We split house-cleaning chores, he does floors throughout the house, I do surfaces. For the yard, he does mowing and edging, i tend to the garden and water most of the time. We each do our own laundry.
We both work a lot and get busy so we find that making a list of the chores that need to get done and individually checking them off as we find a few minutes to tackle them throughout the week works. If one of us has a particularly busy week, then the other steps in and does a little extra. It's all about mutual respect and understanding that we are both busy individuals sharing a household.
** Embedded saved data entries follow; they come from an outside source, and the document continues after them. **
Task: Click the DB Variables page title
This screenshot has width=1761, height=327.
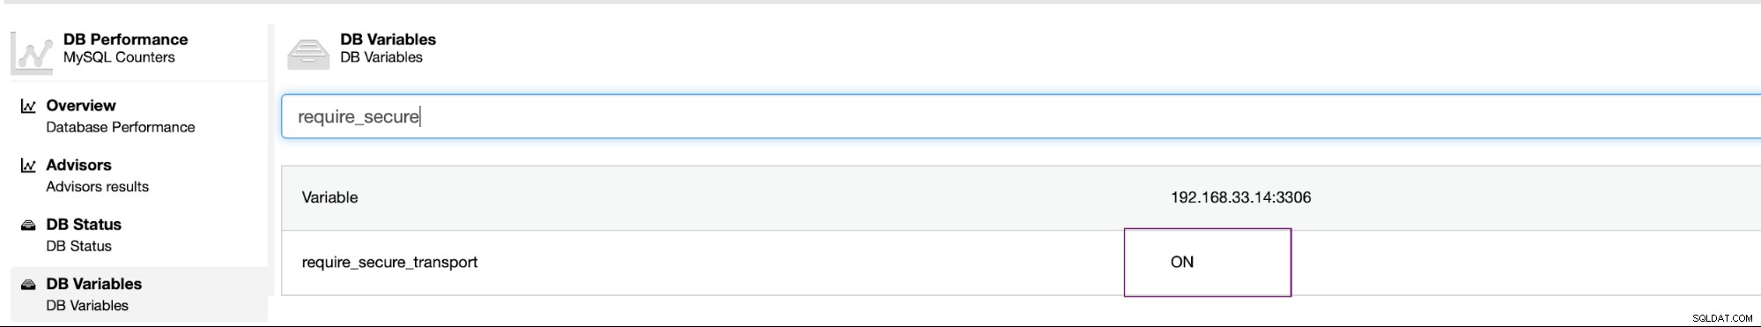Action: 388,39
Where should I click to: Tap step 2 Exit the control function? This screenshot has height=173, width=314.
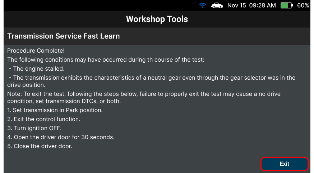(44, 119)
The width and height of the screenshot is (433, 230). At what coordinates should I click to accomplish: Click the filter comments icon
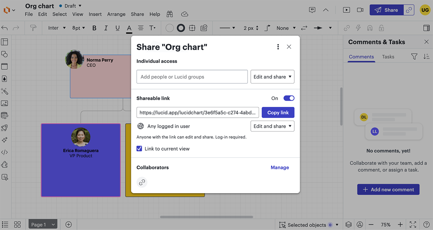(414, 57)
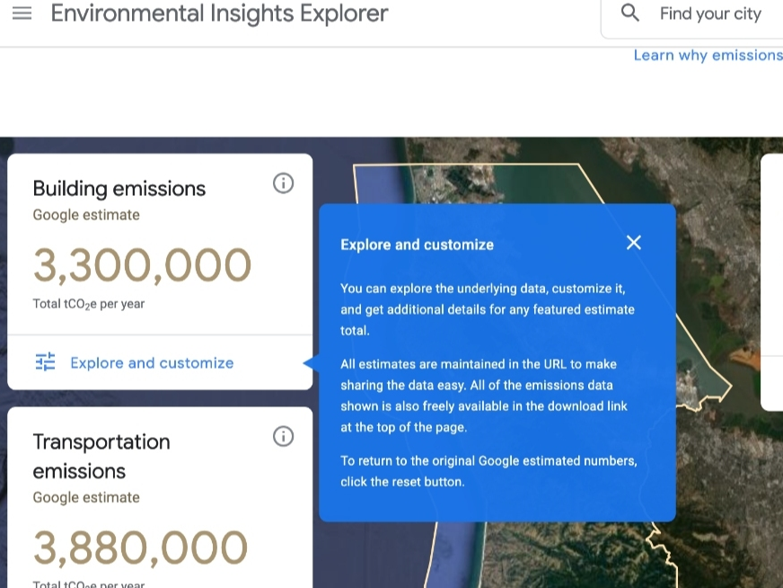Click the Building emissions info icon

click(x=283, y=183)
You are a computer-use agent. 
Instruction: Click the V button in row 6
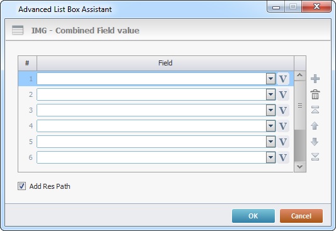[283, 157]
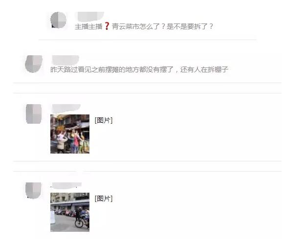Click the blurred username above 昨天路过 comment
The height and width of the screenshot is (246, 282).
click(65, 60)

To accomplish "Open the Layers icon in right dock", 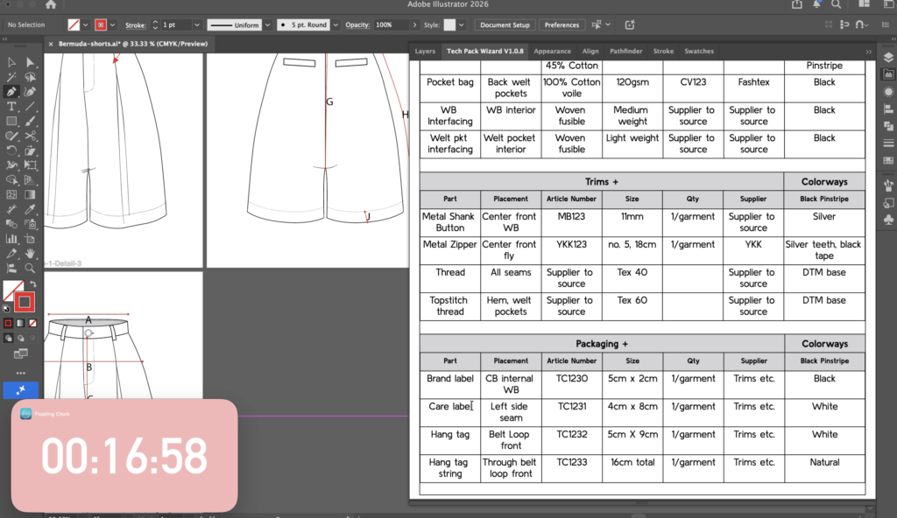I will point(888,58).
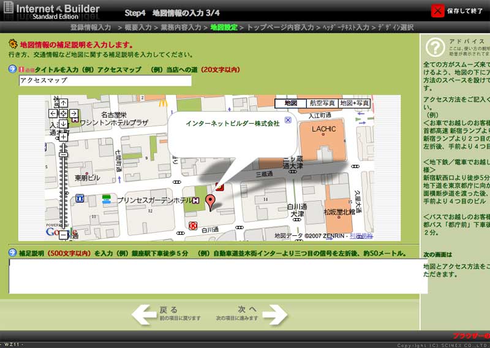Open the 利用規約 terms link on map
This screenshot has height=348, width=490.
(361, 236)
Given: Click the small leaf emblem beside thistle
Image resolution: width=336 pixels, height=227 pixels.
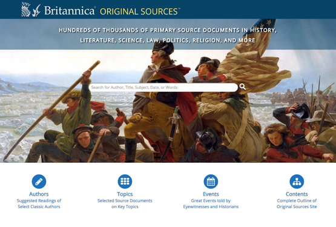Looking at the screenshot, I should [36, 11].
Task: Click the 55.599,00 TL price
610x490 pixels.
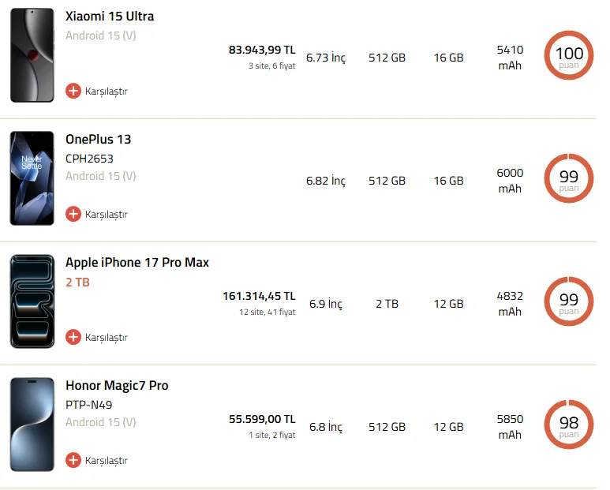Action: click(262, 419)
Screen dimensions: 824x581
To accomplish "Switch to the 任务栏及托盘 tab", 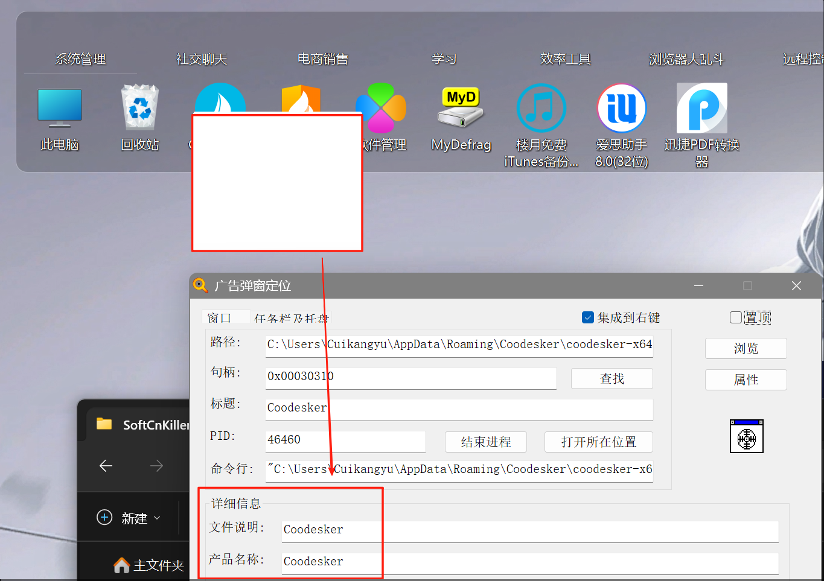I will 291,318.
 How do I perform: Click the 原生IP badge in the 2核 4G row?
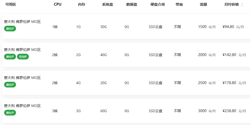point(10,85)
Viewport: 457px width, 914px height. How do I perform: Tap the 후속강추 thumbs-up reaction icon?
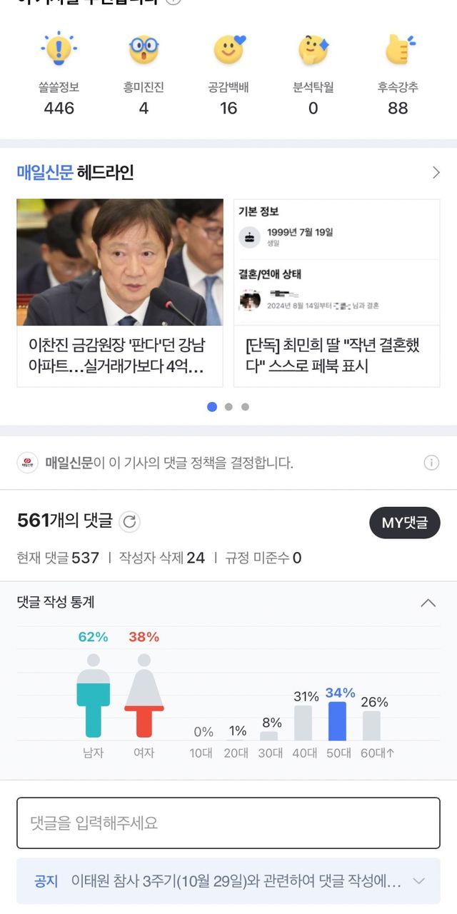(x=398, y=49)
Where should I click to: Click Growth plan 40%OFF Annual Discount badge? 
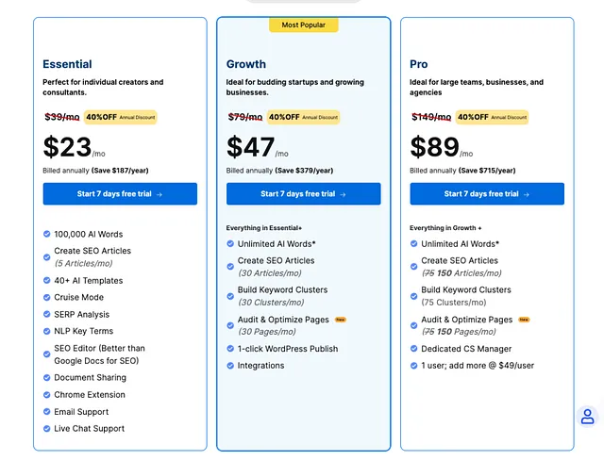click(x=303, y=117)

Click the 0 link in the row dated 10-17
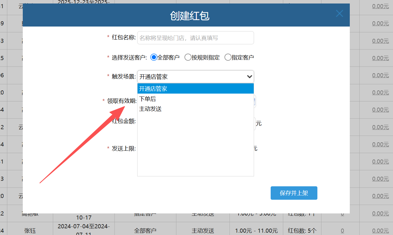click(342, 214)
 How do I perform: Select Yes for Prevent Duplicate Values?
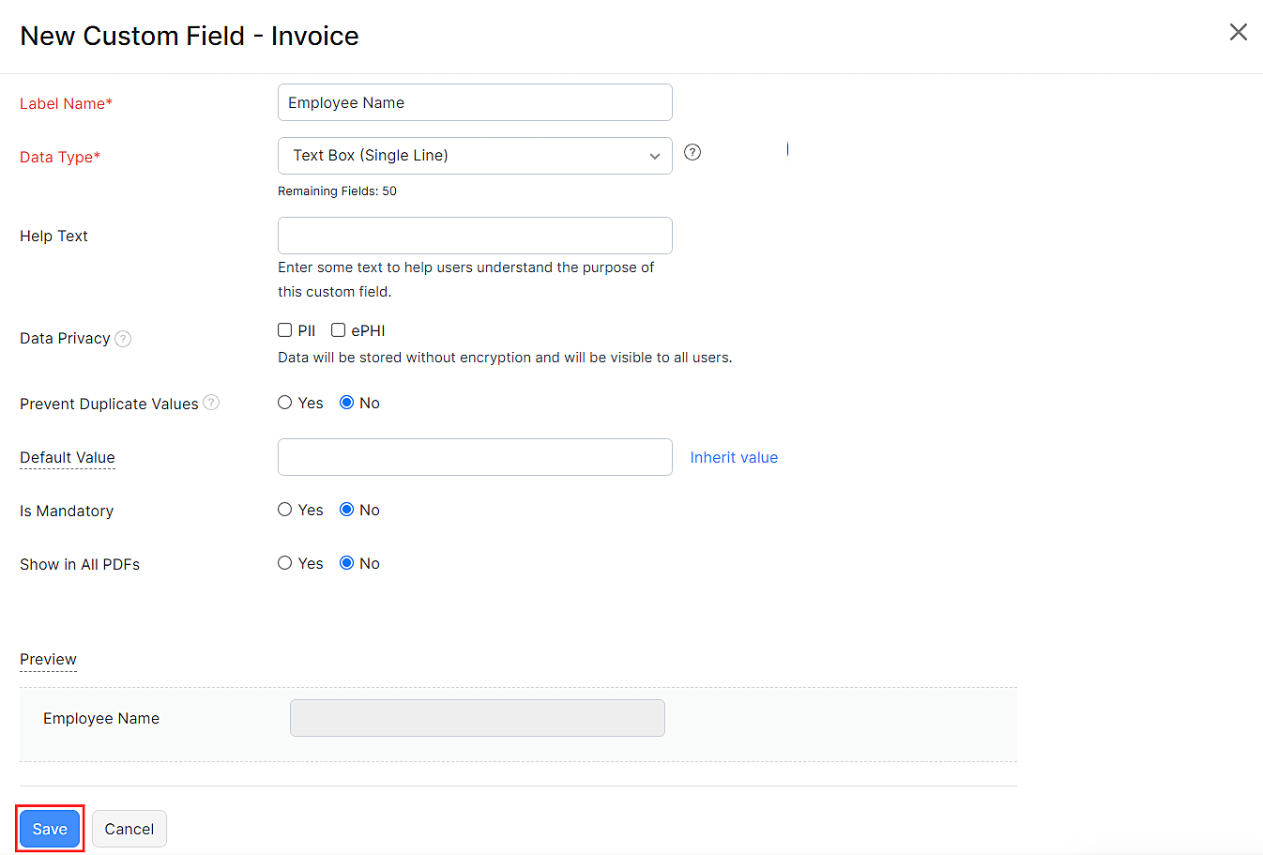coord(284,402)
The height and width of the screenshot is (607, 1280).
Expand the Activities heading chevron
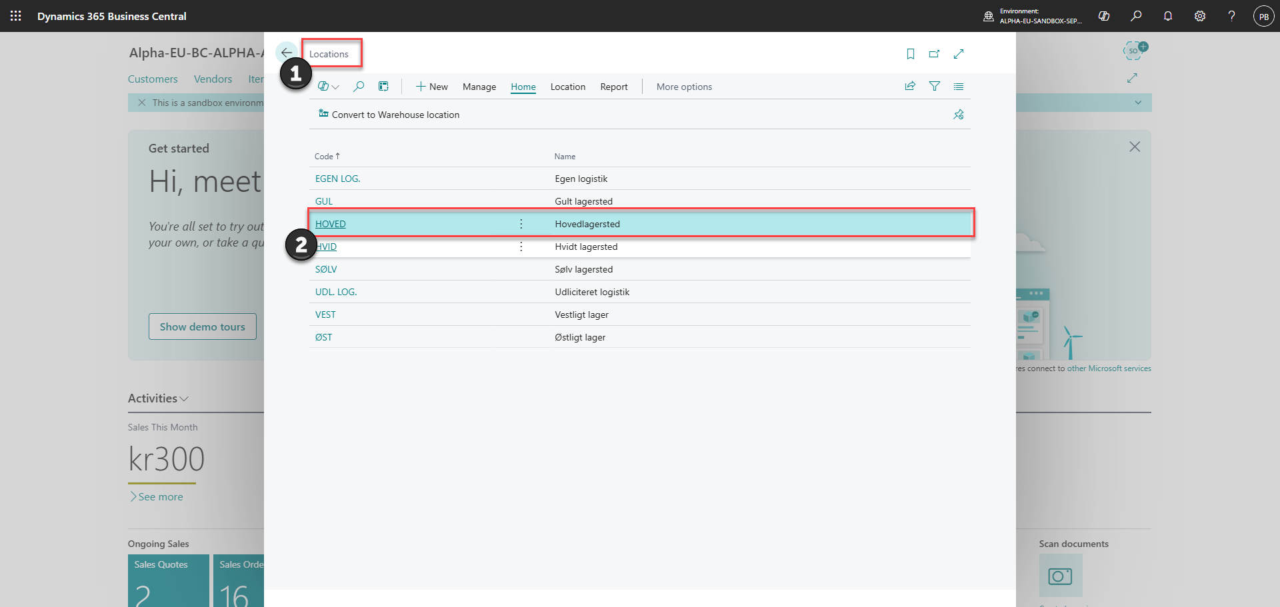(184, 398)

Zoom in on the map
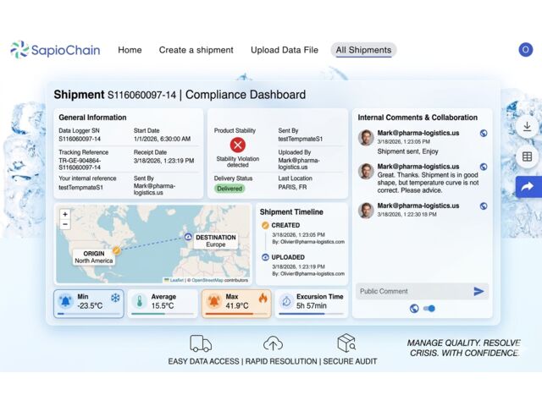tap(65, 214)
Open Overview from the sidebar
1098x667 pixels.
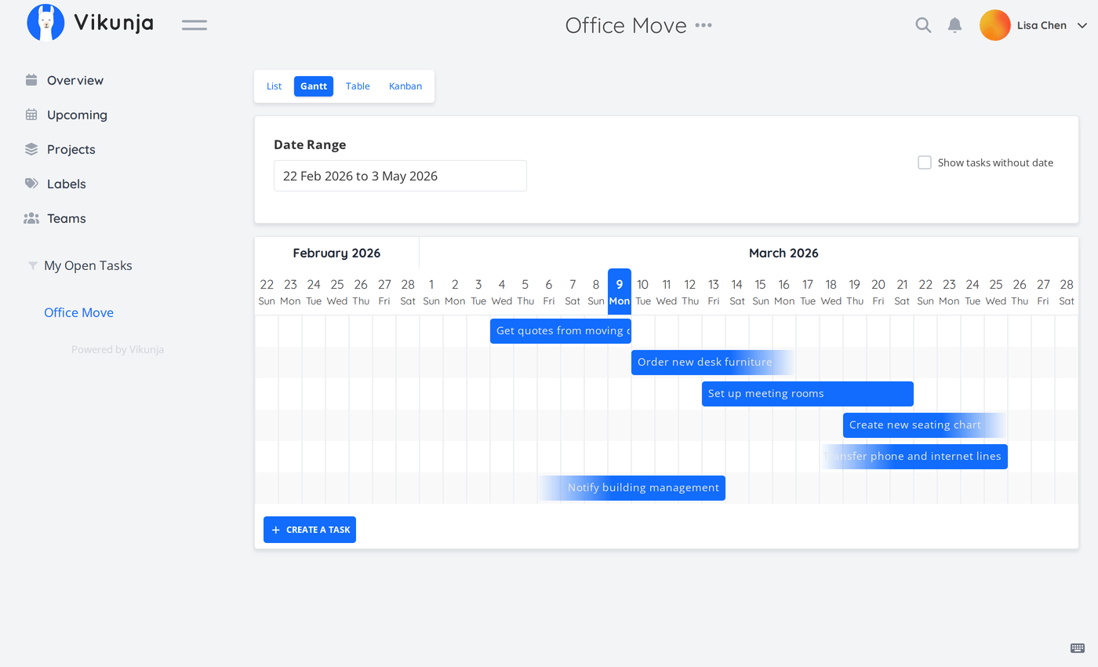75,80
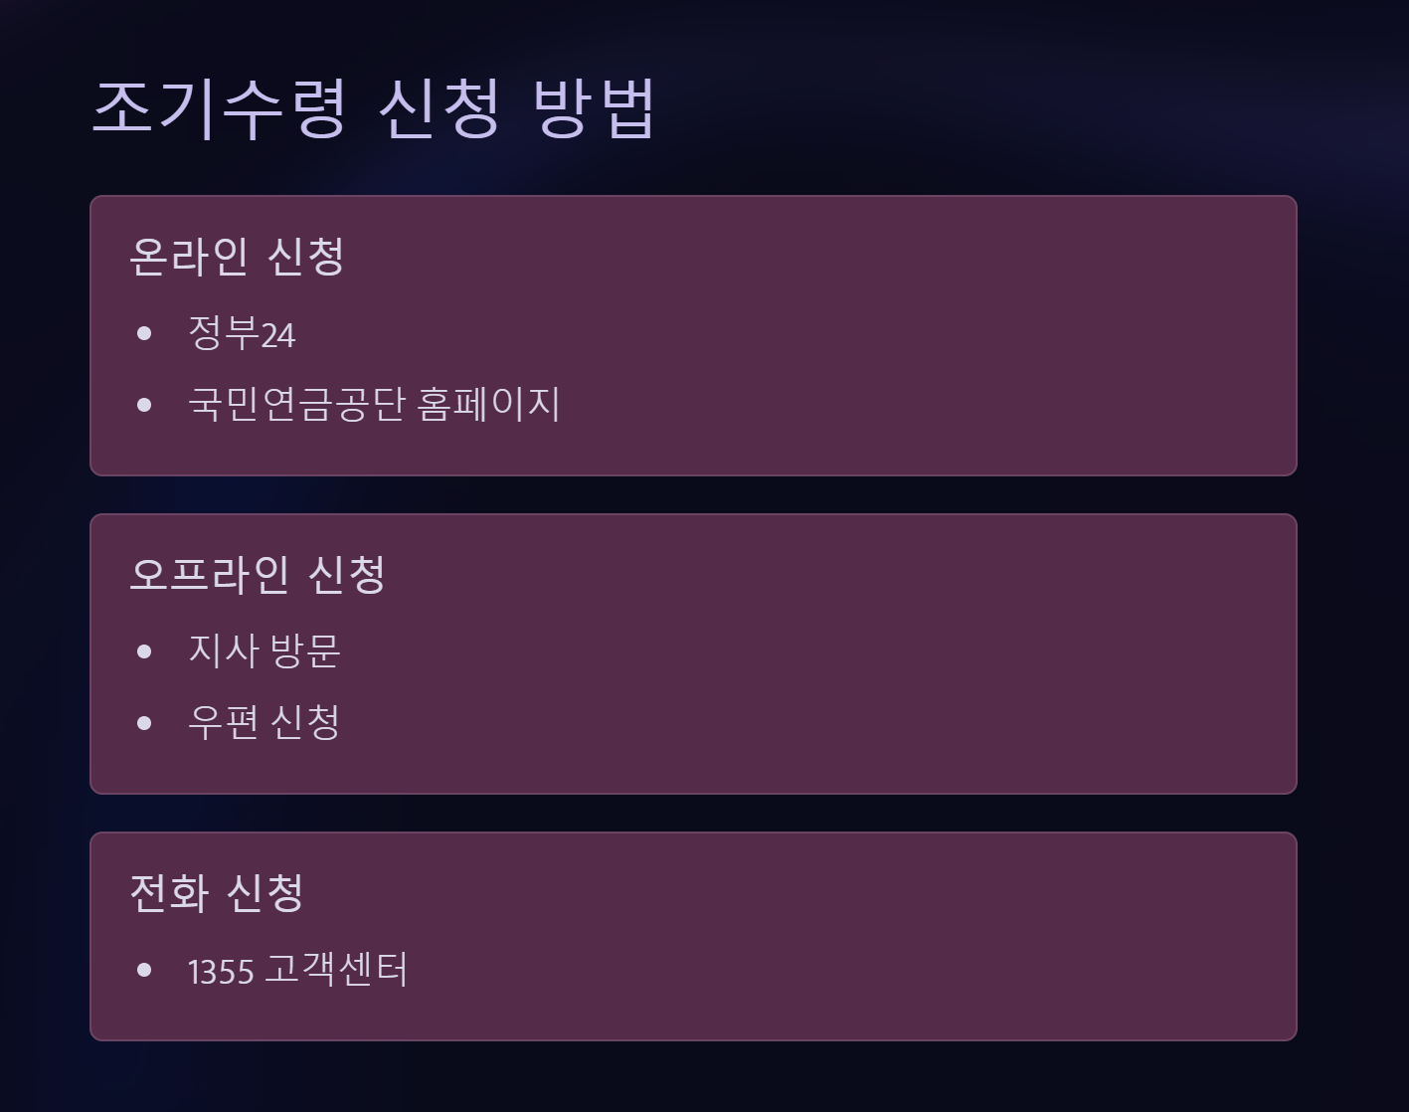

Another tip: whenever i make a soup, stew, or chili, I make extra and freeze it. This is particularly helpful during those especially busy weeks where I don't have time to cook and neither does he. We also keep Kevin's meals on hand for when we need something that we can throw together in under 10 minutes. This relieves a lot of stress and allows us to be a bit more flexible when needed.
This is great! Thank you!!
Talk to them about it and try to make good on the plans to switch things up so neither of you feels resentful. Maybe alternate every day for a few weeks to see if that makes a difference.
How old are you both? My wife and I had a lot of trouble with that in our 20s. In our 30s, while our kids were little it was worse. We’re mid-40s now and have been rotating chores between all of us for a long time. It regularly is frustrating and often there is stuff no one wants to do, but we’ve gotten much better at making everyone responsible.
We’re in our late thirties. Definitely something we should’ve learned earlier on but here we are! Haha!
I think it’s an hours game. If one spouse spends the equivalent of the others time spent on the home tasks at work, i think it’s unfair to ask for more. However, if their schedule slows down/balances with the other spouse, then absolutely split even. Consider this - 50/50 isn’t always 50/50. Can be 80/20, 20/80, 65/35… capacity and needs change. Need be respectful of that fluctuation in both directions.
This is a different perspective. Thank you for providing!!!
Keep a cook and helper to clean. Why being so dramatic
Hire help if you can afford to! If not, I have a two-story home and sometimes my husband and I will rotate who is responsible for upstairs chores and who is responsible for downstairs chores. My husband does all the cooking so I do dishes and general after-meal cleanup, which I think is a fair trade-off.